Largement autobiographique sans être réellement une autofiction, ce roman passionnant à la première personne du singulier met en valeur une femme d’élite, une amoureuse et une militante de l’existence.
Lorsqu’elle marche dans Paris ou ailleurs, elle “essaie d’essaimer quelques-uns de mes grains de poussière pour demain, dans un an dans un siècle, les jeunes femmes dans les rues de Paris sentiront comme une présence, comme le début d’une poésie, ce sera moi, poussière de moi que je cultive.”
Poussière dit-elle. Mais pas sûr. Avec pour titre La Favorite — du nom du bar préféré de Barbara Polla à Paris -, l’auteure crée un manifeste d’existence et de désir où en divers transports (amoureux mais pas que) le corps vit. Son corps en premier. Avide de sensualité, de la caresse des hommes.

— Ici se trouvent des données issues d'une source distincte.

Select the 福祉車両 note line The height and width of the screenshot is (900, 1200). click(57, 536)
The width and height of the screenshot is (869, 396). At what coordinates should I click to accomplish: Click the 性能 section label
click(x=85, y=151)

Elle le dit sans masque et, en dépit de son féminisme, conçoit même sa vie de femme comme une pénétration — mais pas forcément masculine. Le concept est à entendre plus largement : — lui seul permet d’échapper “à l’apparent, à la surface, à l’identifiable et à l’acquis.”
Pour l’adepte de La Favorite, pénétrer est donc un défi. Que ce soit l’écriture. la forêt, la nuit, le corps — humain ou urbain. Paris ici en l’occurrence. Et ce roman, comme le rappelle l’incipit en exergue de Valère Novarina, est écrit “avec tous les trous du corps”.
Un corps d’une guerrière qui surprend par son propos dans notre époque devenue frileuse, puritaine.
Existe une revendication de la liberté et de la rébellion. Un amour de la déraison, sa vocation à pénétrer les corps et les cerveaux de celles et ceux qui l’attirent, la transcendent par ce qu’ils lui apportent sur les plans affectifs ou rationnels.
Oui, ce livre est celui d’un transport amoureux où l’héroïne annonce son désir : “Vivre avec vous à ma manière comme j’aimerais la vie et faire l’amour tous les soirs et faire l’amour ce soir.” Mais cet acte n’est pas forcément celui qu’on croit. Le corps aimé est partout. Que les lecteurs voyeurs le comprennent avant qu’il soit trop tard.
Barbara Polla développe en effet dans cette fiction son principe poétique de l’existence : oser les rêves, ne pas les distinguer de la réalité, refuser l’hypocrisie comme la honte, pouvoir aussi s’endormir ensemble après l’orgasme, puis recommencer.
Au nom des expériences passées, multiples et variées. Mais sans oublier des hommages à sa professeure de lettres Mademoiselle François, la philosophe et psychiatre Anne Fagot-Largeault, les résistants munichois du groupe des Roses Blanches, Benazir Bhutto, un père ami de René Char, des chirurgiens urgentistes entièrement au service de l’éros, ses filles, leurs propres amants, etc.
La vie est là. Et l’auteure son océane.
jean-paul gavard-perret
Barbara Polla, La Favorite, BSN Press (Lausanne), 2022, 102 p. — 12,00 €.